WORK TASK —
Repeat exactly every line that comes at or after the line containing "Click the テスト button", through the end of the entries below.
Segment Start: DATASET EXCERPTS
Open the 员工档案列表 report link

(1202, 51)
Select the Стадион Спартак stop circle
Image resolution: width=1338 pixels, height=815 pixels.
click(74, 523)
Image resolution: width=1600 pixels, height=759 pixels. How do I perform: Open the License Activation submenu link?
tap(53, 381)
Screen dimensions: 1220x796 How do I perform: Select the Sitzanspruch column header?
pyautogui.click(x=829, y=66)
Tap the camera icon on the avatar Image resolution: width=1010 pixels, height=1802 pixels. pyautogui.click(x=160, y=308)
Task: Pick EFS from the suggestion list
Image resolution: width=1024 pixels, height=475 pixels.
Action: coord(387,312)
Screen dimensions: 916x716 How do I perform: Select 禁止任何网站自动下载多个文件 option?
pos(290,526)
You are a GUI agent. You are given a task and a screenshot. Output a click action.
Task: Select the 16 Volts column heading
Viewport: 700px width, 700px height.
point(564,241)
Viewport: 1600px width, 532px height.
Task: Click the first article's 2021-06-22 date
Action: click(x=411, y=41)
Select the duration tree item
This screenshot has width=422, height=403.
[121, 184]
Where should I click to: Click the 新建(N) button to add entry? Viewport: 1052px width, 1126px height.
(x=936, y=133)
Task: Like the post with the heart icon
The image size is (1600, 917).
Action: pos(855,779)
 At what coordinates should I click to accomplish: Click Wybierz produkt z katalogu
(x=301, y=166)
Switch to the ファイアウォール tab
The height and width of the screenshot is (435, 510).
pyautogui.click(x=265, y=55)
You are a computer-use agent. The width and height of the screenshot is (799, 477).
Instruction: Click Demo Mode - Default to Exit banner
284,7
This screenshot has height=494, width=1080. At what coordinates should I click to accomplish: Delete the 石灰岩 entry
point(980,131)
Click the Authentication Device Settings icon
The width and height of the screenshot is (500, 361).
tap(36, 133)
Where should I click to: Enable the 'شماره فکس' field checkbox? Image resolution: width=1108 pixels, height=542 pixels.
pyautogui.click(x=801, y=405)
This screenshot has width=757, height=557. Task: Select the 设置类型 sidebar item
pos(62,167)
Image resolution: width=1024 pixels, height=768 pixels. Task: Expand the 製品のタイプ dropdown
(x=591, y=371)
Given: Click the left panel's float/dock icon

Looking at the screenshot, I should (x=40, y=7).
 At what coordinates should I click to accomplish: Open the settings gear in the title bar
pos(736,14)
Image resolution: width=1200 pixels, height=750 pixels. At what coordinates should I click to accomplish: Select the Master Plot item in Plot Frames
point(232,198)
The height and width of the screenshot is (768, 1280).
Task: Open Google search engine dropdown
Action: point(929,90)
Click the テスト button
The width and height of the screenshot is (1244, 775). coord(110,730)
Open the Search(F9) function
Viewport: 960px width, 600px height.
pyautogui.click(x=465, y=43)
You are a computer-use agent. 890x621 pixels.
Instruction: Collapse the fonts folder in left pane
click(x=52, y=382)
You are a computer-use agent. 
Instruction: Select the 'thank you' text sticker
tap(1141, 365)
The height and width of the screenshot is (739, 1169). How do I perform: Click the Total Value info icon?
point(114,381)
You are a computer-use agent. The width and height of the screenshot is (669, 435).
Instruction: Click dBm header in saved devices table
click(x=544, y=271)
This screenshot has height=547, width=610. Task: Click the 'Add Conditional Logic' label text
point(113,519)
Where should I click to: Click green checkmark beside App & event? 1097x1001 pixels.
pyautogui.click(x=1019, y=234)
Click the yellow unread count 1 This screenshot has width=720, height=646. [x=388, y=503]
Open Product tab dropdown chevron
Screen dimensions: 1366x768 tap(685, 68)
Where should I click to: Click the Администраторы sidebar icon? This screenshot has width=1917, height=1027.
Segment End: DATASET EXCERPTS
YOUR RESPONSE —
Click the テスト button
The width and height of the screenshot is (1244, 775). coord(110,730)
Open the Search(F9) function
Viewport: 960px width, 600px height.
pyautogui.click(x=465, y=43)
You are a computer-use agent. 890x621 pixels.
Instruction: Collapse the fonts folder in left pane
click(x=52, y=382)
You are a computer-use agent. 
Instruction: Select the 'thank you' text sticker
tap(1141, 365)
The height and width of the screenshot is (739, 1169). How do I perform: Click the Total Value info icon?
point(114,381)
You are a computer-use agent. The width and height of the screenshot is (669, 435).
Instruction: Click dBm header in saved devices table
click(x=544, y=271)
This screenshot has height=547, width=610. Task: Click the 'Add Conditional Logic' label text
point(113,519)
Where should I click to: Click green checkmark beside App & event? 1097x1001 pixels.
pyautogui.click(x=1019, y=234)
Click the yellow unread count 1 This screenshot has width=720, height=646. [x=388, y=503]
Open Product tab dropdown chevron
Screen dimensions: 1366x768 tap(685, 68)
Where should I click to: Click the Администраторы sidebar icon? This screenshot has width=1917, height=1027.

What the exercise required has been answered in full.